父は障害者を雇用する作業所に転職し、家に職場で働く障害者を連れてきてくれたこともあったが、ボクは心を閉ざしていたから、それは徒労に終わった。
その事が父を変えるきっかけとなってしまったのか、そのしばらく後に父からこう言われたのだ。
「おまえはもう働かなくてもいい。食わしてやるし遊ぶ金もやる。だから俺の言うことを聞いていろ。」
後になり分かったことだが、神経科の院長は限界量ギリギリの量の薬をボクに処方していたのだ。
そのせいでボクの首は斜めに傾いてしまい、就職活動にも多大な影響を与えていたのである。
自分の性格も災いしたからか、長いこと仕事に就くこともなく、家族関係も良好とはいえないなかで暮らしていたが、そんななかで母がまだらボケになり、特別養護老人ホームへの入所をさせるしかなくなった。
父の受けたダメージは計り知れなかったが面会にも、ろくに行かなかったし、葬式にも参列しなかった。
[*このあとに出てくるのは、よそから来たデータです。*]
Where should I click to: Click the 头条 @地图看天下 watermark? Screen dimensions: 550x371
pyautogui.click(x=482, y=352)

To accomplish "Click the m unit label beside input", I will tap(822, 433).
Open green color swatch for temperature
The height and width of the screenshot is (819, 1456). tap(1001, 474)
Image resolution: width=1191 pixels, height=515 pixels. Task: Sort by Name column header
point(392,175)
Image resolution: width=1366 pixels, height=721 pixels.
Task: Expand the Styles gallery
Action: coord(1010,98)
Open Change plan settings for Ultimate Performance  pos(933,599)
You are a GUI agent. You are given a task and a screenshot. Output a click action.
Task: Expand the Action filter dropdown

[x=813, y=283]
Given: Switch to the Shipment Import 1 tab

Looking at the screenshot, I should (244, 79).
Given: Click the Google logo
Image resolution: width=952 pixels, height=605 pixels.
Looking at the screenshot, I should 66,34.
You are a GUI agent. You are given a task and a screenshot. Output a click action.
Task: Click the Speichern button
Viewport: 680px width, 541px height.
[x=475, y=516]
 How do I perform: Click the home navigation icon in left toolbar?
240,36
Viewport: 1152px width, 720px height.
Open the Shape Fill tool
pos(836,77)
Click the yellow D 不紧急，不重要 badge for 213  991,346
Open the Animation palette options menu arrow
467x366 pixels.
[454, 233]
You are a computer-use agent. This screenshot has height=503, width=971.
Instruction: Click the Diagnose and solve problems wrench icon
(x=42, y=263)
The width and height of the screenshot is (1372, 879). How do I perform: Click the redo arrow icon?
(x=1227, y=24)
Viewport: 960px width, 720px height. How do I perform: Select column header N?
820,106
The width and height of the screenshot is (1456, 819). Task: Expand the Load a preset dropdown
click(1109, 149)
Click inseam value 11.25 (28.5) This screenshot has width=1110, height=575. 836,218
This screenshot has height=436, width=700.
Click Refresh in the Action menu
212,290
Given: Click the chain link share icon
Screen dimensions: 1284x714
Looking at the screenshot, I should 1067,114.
数年後、地主から立ち退きを告げられ、連帯保証人もいなかったがボクは何とか引っ越し先を探した。
引っ越し準備を一人でやらないでくれと言ったボクの言葉を軽視した父は、準備の最中に熱中症で倒れ脛椎を強打し、偶然通りかかった人の助けで医療センターへと緊急入院した。
自分の意思では両手両足を動かせなくなり、亡くなるまでの数年の間、外にでることもなかった。
父も統合失調症であった。
いつ発症したのだろう。
でも父は祖父が稼いだお金を芸者遊びで使いきってしまった伯父さんを恨んではいたが、戦争でロシアに抑留されていたあと故郷である日本に戻り、両親のために家を建てるまで働いたし、親には逆らいはしなかったということらしい。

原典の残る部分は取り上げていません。